◆ **WHAT YOU ARE ASKED TO DO**
Copy out the following news article on Friedreich's ataxia word for word, in full.

** DOCUMENT SEGMENT follows **

ABU DHABI // There is no cure for Friedreich’s ataxia, and patients should not fall for false promises, a doctor says.
Dr Numan Amir, a senior consultant neurologist at Sheikh Khalifa Medical City, says that while this is a “pessimistic view of the prognosis”, it is the reality.
While medications can be used to treat some of the disease’s symptoms, nothing has been conclusively helpful for the underlying problem.
“You can try medication for coordination, for example, but it [loss] is caused because there are cells in the nucleus of the brain that die and there are cells in the spine that have died as well. You cannot bring that back to life. You also have cells in the heart that die,” he notes.
“You can’t stop them from dying. Will there be a cure? We hope so, yes.”
But he cautioned that “you cannot put a timeframe to it”.
Friedreich’s ataxia is caused by an abnormality in a gene that is thought to control the iron level in the cells. It causes progressive damage to the nervous system that cannot be repaired.
One out of every 50 to 100 people in the Middle East carries the gene.
“The disease prevalence is unknown because there is no data,” says Dr Amir. “But it’s estimated that three people per 100,000 have the disease.”

** End of DOCUMENT SEGMENT **
** EXTRACTED INFORMATION follows **

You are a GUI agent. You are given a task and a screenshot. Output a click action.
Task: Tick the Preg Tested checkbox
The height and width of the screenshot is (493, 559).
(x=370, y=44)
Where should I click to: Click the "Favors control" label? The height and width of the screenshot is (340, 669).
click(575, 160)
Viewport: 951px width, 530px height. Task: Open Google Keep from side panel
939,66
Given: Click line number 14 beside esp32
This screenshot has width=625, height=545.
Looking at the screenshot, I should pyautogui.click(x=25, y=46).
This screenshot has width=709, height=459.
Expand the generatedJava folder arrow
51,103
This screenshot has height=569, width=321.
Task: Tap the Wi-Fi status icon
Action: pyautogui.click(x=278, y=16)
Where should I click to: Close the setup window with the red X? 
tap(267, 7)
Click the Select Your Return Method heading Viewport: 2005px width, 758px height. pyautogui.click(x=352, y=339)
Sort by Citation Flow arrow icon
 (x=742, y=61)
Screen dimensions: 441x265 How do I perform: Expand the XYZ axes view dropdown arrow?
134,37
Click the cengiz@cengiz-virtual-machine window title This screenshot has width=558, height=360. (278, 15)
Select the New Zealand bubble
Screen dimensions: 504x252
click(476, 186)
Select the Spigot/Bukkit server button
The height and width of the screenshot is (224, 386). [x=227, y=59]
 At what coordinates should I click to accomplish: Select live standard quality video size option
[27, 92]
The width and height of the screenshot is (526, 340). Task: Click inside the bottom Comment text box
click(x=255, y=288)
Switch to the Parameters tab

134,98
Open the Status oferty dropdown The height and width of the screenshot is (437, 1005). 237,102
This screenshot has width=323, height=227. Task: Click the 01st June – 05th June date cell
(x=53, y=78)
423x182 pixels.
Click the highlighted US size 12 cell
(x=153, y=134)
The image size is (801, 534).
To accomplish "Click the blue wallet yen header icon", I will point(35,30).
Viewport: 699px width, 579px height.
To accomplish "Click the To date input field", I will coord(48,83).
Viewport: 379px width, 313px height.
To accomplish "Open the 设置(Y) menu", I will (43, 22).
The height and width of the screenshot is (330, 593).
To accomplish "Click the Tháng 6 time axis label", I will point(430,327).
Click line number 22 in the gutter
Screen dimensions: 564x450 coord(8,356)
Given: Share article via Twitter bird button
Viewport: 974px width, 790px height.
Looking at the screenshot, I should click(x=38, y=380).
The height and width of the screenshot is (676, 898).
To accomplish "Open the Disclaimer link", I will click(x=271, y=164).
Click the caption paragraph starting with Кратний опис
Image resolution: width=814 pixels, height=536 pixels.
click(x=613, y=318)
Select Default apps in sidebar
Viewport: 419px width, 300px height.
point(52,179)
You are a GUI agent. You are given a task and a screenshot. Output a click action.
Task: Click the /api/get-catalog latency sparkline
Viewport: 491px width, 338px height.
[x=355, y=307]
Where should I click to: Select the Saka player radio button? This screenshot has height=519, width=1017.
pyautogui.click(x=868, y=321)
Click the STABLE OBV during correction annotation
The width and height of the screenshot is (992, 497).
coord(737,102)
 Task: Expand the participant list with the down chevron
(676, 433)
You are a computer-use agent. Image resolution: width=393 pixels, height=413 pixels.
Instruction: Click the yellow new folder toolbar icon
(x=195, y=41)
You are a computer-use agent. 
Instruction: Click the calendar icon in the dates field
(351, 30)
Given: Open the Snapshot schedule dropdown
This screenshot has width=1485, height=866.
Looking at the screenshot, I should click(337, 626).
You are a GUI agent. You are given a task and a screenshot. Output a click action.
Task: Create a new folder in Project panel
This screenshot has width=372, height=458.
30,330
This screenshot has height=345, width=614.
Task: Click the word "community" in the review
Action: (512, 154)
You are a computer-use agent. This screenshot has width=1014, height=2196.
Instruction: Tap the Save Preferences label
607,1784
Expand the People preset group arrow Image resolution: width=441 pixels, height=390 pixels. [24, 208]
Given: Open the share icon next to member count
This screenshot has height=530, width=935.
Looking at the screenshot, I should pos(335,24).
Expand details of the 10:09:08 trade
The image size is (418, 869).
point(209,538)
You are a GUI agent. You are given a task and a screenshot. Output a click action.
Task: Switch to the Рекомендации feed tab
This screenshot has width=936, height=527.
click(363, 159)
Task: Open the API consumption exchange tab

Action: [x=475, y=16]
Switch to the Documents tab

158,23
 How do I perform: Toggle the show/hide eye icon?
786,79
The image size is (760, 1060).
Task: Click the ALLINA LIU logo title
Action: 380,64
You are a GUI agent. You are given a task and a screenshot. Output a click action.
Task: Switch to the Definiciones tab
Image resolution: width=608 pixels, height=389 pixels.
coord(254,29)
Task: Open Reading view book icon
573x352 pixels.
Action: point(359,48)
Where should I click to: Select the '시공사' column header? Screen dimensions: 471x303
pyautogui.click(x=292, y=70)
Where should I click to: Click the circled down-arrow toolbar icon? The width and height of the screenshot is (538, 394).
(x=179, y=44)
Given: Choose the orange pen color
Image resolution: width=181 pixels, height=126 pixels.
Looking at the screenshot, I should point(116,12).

** End of EXTRACTED INFORMATION **

◆ **EXERCISE SOLUTION**
ABU DHABI // There is no cure for Friedreich’s ataxia, and patients should not fall for false promises, a doctor says.
Dr Numan Amir, a senior consultant neurologist at Sheikh Khalifa Medical City, says that while this is a “pessimistic view of the prognosis”, it is the reality.
While medications can be used to treat some of the disease’s symptoms, nothing has been conclusively helpful for the underlying problem.
“You can try medication for coordination, for example, but it [loss] is caused because there are cells in the nucleus of the brain that die and there are cells in the spine that have died as well. You cannot bring that back to life. You also have cells in the heart that die,” he notes.
“You can’t stop them from dying. Will there be a cure? We hope so, yes.”
But he cautioned that “you cannot put a timeframe to it”.
Friedreich’s ataxia is caused by an abnormality in a gene that is thought to control the iron level in the cells. It causes progressive damage to the nervous system that cannot be repaired.
One out of every 50 to 100 people in the Middle East carries the gene.
“The disease prevalence is unknown because there is no data,” says Dr Amir. “But it’s estimated that three people per 100,000 have the disease.”